* **TASK INSTRUCTIONS**
What you should output is the data below, unchanged in every character.

::::::::

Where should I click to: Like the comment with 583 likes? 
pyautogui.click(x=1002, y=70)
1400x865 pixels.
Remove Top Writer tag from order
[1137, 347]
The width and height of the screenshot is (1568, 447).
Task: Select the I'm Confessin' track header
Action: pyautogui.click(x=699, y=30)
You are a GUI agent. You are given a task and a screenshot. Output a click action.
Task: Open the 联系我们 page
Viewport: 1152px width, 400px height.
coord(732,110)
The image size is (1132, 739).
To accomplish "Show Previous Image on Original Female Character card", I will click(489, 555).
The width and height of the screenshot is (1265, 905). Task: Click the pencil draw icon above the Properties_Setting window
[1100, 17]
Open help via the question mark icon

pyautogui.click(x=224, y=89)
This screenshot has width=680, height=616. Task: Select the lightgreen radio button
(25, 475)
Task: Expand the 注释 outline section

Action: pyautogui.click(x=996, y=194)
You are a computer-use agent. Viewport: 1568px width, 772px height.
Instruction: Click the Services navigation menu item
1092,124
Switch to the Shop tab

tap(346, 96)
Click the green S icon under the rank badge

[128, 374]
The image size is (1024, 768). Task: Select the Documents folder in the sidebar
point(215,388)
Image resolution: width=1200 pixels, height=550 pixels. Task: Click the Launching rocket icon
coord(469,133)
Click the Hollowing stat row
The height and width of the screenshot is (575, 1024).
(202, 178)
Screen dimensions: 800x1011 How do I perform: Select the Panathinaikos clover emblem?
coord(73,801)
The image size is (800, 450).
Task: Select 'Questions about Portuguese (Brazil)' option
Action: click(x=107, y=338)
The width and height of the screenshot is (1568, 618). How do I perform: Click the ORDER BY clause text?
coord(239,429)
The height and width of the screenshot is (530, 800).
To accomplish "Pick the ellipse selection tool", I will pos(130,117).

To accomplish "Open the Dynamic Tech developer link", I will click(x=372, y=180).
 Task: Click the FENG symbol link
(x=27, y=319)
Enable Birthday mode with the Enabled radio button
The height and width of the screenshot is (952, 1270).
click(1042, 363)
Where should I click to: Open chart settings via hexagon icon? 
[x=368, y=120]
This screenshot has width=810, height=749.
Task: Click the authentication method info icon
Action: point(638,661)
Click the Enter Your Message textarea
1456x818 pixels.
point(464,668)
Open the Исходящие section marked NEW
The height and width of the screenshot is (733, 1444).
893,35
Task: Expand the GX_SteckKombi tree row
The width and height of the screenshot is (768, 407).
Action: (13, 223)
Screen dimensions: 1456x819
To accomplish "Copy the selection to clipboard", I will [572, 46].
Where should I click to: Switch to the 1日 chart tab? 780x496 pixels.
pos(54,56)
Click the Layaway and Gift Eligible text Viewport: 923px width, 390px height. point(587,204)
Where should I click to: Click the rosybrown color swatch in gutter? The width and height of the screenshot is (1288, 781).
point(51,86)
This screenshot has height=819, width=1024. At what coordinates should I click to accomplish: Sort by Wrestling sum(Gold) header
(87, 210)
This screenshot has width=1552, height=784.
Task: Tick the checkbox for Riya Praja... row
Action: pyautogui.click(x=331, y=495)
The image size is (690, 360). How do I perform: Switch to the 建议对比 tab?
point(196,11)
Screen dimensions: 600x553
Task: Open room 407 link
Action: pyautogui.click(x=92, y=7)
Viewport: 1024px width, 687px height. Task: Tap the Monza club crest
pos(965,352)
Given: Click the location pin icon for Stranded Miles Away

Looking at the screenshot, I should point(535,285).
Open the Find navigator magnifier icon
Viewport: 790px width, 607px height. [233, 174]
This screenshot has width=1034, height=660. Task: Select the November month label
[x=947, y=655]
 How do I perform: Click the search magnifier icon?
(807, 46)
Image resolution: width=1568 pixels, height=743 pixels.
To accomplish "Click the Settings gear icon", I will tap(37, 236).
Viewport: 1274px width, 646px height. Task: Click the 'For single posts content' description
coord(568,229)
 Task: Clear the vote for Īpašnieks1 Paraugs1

::::::::

* **ANSWER TO THIS PROBLEM**
Where should I click to: Like the comment with 583 likes? 
pyautogui.click(x=1002, y=70)
1400x865 pixels.
Remove Top Writer tag from order
[1137, 347]
The width and height of the screenshot is (1568, 447).
Task: Select the I'm Confessin' track header
Action: pyautogui.click(x=699, y=30)
You are a GUI agent. You are given a task and a screenshot. Output a click action.
Task: Open the 联系我们 page
Viewport: 1152px width, 400px height.
coord(732,110)
The image size is (1132, 739).
To accomplish "Show Previous Image on Original Female Character card", I will click(489, 555).
The width and height of the screenshot is (1265, 905). Task: Click the pencil draw icon above the Properties_Setting window
[1100, 17]
Open help via the question mark icon

pyautogui.click(x=224, y=89)
This screenshot has width=680, height=616. Task: Select the lightgreen radio button
(25, 475)
Task: Expand the 注释 outline section

Action: pyautogui.click(x=996, y=194)
You are a computer-use agent. Viewport: 1568px width, 772px height.
Instruction: Click the Services navigation menu item
1092,124
Switch to the Shop tab

tap(346, 96)
Click the green S icon under the rank badge

[128, 374]
The image size is (1024, 768). Task: Select the Documents folder in the sidebar
point(215,388)
Image resolution: width=1200 pixels, height=550 pixels. Task: Click the Launching rocket icon
coord(469,133)
Click the Hollowing stat row
The height and width of the screenshot is (575, 1024).
(202, 178)
Screen dimensions: 800x1011 How do I perform: Select the Panathinaikos clover emblem?
coord(73,801)
The image size is (800, 450).
Task: Select 'Questions about Portuguese (Brazil)' option
Action: click(x=107, y=338)
The width and height of the screenshot is (1568, 618). How do I perform: Click the ORDER BY clause text?
coord(239,429)
The height and width of the screenshot is (530, 800).
To accomplish "Pick the ellipse selection tool", I will pos(130,117).

To accomplish "Open the Dynamic Tech developer link", I will click(x=372, y=180).
 Task: Click the FENG symbol link
(x=27, y=319)
Enable Birthday mode with the Enabled radio button
The height and width of the screenshot is (952, 1270).
click(1042, 363)
Where should I click to: Open chart settings via hexagon icon? 
[x=368, y=120]
This screenshot has width=810, height=749.
Task: Click the authentication method info icon
Action: point(638,661)
Click the Enter Your Message textarea
1456x818 pixels.
point(464,668)
Open the Исходящие section marked NEW
The height and width of the screenshot is (733, 1444).
893,35
Task: Expand the GX_SteckKombi tree row
The width and height of the screenshot is (768, 407).
Action: (13, 223)
Screen dimensions: 1456x819
To accomplish "Copy the selection to clipboard", I will [572, 46].
Where should I click to: Switch to the 1日 chart tab? 780x496 pixels.
pos(54,56)
Click the Layaway and Gift Eligible text Viewport: 923px width, 390px height. point(587,204)
Where should I click to: Click the rosybrown color swatch in gutter? The width and height of the screenshot is (1288, 781).
point(51,86)
This screenshot has height=819, width=1024. At what coordinates should I click to accomplish: Sort by Wrestling sum(Gold) header
(87, 210)
This screenshot has width=1552, height=784.
Task: Tick the checkbox for Riya Praja... row
Action: pyautogui.click(x=331, y=495)
The image size is (690, 360). How do I perform: Switch to the 建议对比 tab?
point(196,11)
Screen dimensions: 600x553
Task: Open room 407 link
Action: pyautogui.click(x=92, y=7)
Viewport: 1024px width, 687px height. Task: Tap the Monza club crest
pos(965,352)
Given: Click the location pin icon for Stranded Miles Away

Looking at the screenshot, I should point(535,285).
Open the Find navigator magnifier icon
Viewport: 790px width, 607px height. [233, 174]
This screenshot has width=1034, height=660. Task: Select the November month label
[x=947, y=655]
 How do I perform: Click the search magnifier icon?
(807, 46)
Image resolution: width=1568 pixels, height=743 pixels.
To accomplish "Click the Settings gear icon", I will tap(37, 236).
Viewport: 1274px width, 646px height. Task: Click the 'For single posts content' description
coord(568,229)
 Task: Clear the vote for Īpašnieks1 Paraugs1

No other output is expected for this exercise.